Avocation — I use this more in the ancient Latin sense — a calling away from one’s work — and less in the modern sense of a hobby. For example, the doctor serving on her City Council is providing a service to her community independent of her medical skills. Note that she is likely to gain the respect of others outside the medical profession or her patients.
The Missing Vertices
There are several points of intersection that can be thought of as signposts on the way toward meaning and purpose.
No Community, Yet — Slightly out of balance, since the learn, master, respect elements have not yet led to avocation serving the community.
Not Drawn To This Work, Yet — Slightly out of balance, since this represents not having a passion (or having lost it) for the work one is doing, even while being respected for mastery and dedication to community.
No Mastery, Yet — Again, an out-of-balance situation: a person who has not gained mastery in a domain of interest, although engaged in community and business application.
No Respect, Yet — When an individual is involved in learning and mastery out of passion and compassion, but those who they respect have not recognized their work.
The core of the diagram is meaning and purpose.
We can find meaning in any and all of the explicit circles and implicit loops of this diagram, which is an outgrowth of the dynamics involved.
Purpose is the reason we get up in the morning, the goals we set, and the sense of making progress toward those goals.
Meaning is a muscle, not a mood.
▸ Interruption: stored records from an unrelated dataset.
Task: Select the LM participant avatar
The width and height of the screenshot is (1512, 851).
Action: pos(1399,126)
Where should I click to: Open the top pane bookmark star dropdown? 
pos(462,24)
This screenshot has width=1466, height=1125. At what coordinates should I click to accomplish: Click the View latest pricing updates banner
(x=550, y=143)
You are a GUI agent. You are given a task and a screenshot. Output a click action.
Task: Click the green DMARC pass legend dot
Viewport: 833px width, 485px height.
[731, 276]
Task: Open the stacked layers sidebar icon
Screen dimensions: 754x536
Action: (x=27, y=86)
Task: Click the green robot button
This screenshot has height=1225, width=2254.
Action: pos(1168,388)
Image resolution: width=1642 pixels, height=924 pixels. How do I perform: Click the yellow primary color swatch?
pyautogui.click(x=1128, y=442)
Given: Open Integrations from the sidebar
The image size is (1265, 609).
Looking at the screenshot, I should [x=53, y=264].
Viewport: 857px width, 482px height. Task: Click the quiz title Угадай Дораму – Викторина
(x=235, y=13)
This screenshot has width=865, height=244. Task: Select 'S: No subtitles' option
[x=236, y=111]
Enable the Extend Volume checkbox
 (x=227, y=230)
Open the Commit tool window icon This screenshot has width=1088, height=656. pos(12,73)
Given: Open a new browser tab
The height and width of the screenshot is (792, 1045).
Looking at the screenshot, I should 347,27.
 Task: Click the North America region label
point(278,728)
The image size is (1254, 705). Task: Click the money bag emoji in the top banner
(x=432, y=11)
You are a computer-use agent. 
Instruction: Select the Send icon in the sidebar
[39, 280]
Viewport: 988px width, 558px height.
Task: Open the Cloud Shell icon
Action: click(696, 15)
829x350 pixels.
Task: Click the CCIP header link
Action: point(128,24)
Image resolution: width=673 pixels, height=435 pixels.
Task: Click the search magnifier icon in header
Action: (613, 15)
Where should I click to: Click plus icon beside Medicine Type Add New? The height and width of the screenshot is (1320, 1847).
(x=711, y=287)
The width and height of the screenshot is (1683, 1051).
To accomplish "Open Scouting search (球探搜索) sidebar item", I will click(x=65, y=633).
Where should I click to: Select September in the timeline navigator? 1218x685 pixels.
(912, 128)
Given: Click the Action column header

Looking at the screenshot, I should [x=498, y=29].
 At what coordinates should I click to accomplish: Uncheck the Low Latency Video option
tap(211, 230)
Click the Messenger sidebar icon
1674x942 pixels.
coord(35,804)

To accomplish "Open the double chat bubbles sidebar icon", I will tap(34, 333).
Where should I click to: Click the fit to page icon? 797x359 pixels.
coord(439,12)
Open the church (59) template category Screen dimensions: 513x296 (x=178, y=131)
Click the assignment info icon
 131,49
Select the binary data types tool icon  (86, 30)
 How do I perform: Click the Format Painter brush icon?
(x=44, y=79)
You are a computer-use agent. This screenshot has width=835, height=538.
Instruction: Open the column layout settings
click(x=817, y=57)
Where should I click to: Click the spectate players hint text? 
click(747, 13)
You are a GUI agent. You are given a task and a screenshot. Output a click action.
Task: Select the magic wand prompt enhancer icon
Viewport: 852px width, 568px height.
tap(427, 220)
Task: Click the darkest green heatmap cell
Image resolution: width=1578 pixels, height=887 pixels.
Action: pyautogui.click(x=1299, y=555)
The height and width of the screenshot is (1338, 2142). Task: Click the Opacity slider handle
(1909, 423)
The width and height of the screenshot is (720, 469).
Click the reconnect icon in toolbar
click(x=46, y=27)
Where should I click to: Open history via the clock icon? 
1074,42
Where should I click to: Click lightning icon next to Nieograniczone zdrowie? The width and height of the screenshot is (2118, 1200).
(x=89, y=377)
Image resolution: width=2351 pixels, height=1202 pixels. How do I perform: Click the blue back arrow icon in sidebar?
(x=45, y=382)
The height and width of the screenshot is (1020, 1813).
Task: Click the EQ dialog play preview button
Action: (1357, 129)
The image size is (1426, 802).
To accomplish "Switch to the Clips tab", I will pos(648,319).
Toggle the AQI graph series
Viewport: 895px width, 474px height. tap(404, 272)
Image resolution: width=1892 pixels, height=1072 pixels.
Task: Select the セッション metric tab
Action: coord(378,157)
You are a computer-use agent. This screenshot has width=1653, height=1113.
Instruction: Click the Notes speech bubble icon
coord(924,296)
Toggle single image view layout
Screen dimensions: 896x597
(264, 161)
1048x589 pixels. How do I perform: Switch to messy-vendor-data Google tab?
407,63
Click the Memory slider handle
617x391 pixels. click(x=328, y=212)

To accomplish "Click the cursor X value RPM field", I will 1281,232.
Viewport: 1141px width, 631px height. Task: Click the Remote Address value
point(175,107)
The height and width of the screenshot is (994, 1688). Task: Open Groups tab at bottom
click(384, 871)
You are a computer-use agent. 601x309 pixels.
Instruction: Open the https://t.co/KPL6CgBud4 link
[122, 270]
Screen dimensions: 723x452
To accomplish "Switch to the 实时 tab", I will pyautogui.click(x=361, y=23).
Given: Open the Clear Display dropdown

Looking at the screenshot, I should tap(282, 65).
Meaning emerges from the myriad activities associated with the circles and loops of purpose. It’s not a medal or a parchment with a seal of wax, but something that animates the space between us and others the way that a carpenter’s workroom smells of wood shavings, and how a crowded city square hums with ten thousand sounds of people walking, talking, and maneuvering their passage past each other and through, all happening at once, at once independent and dependent on each other.
There is no summation of meaning, it must be considered as both tiny and enormous at the same time.